- **PROBLEM DETAILS**
Reproduce the lines below exactly. Skip images.

[Stored data]
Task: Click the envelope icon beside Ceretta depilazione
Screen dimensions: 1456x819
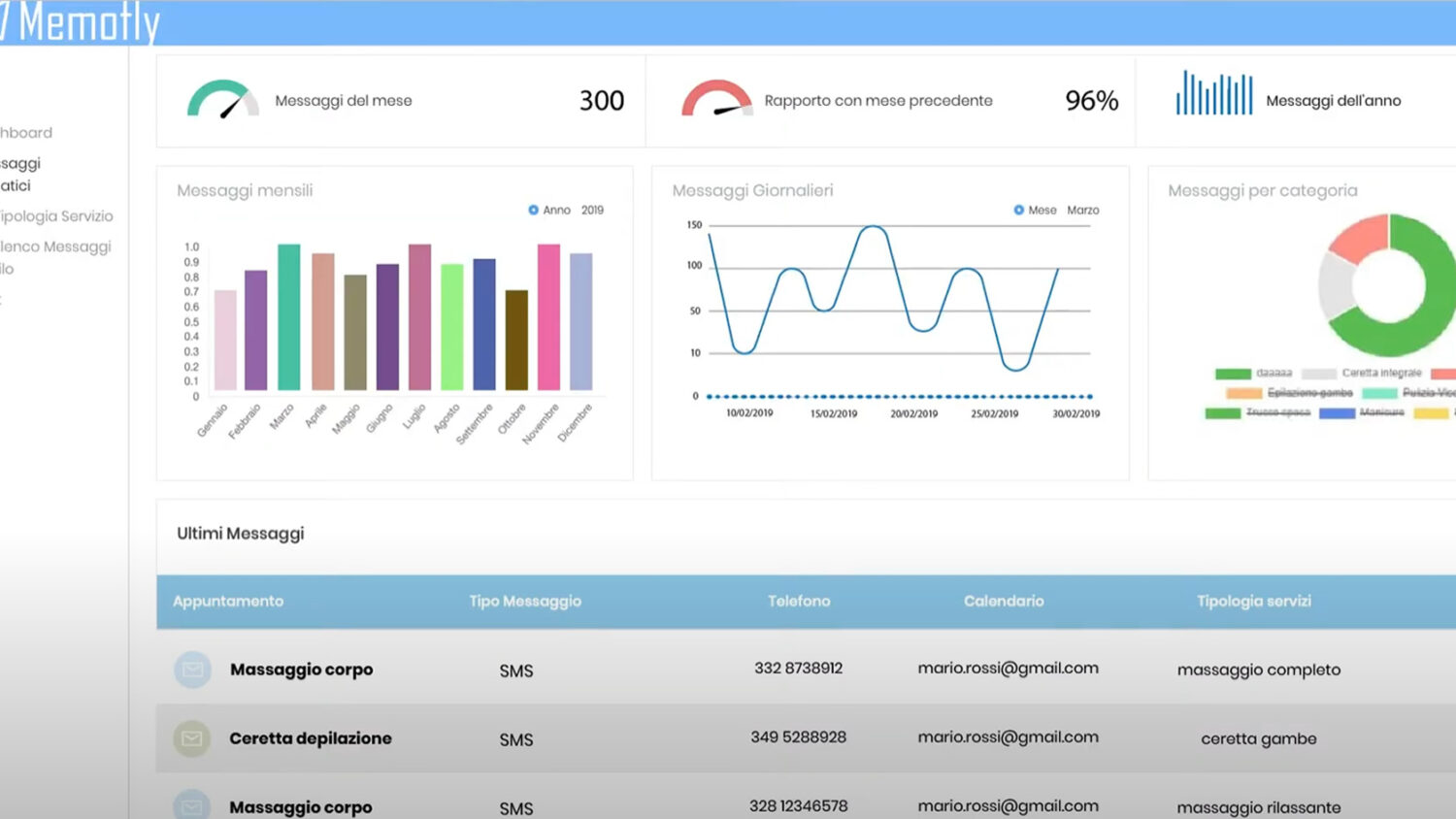Action: 192,738
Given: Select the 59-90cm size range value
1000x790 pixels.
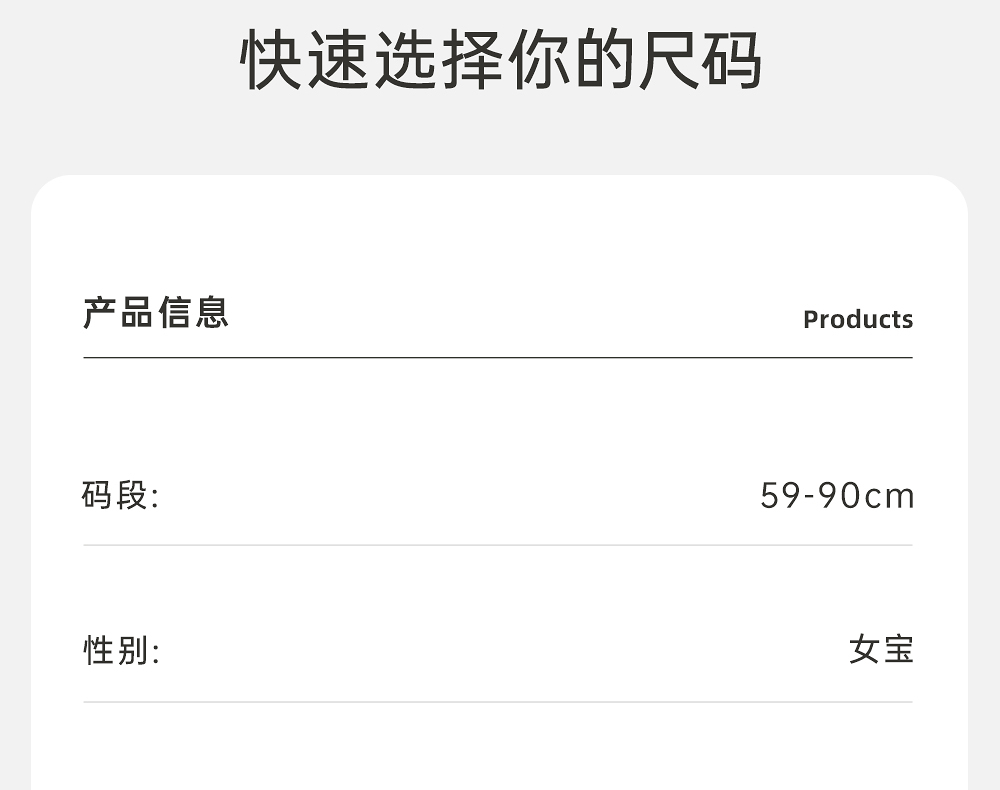Looking at the screenshot, I should click(x=837, y=496).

- **TASK ANSWER**
Task: Click the envelope icon beside Ceretta depilazione
Screen dimensions: 1456x819
Action: 192,738
Given: Select the 59-90cm size range value
1000x790 pixels.
Looking at the screenshot, I should click(x=837, y=496).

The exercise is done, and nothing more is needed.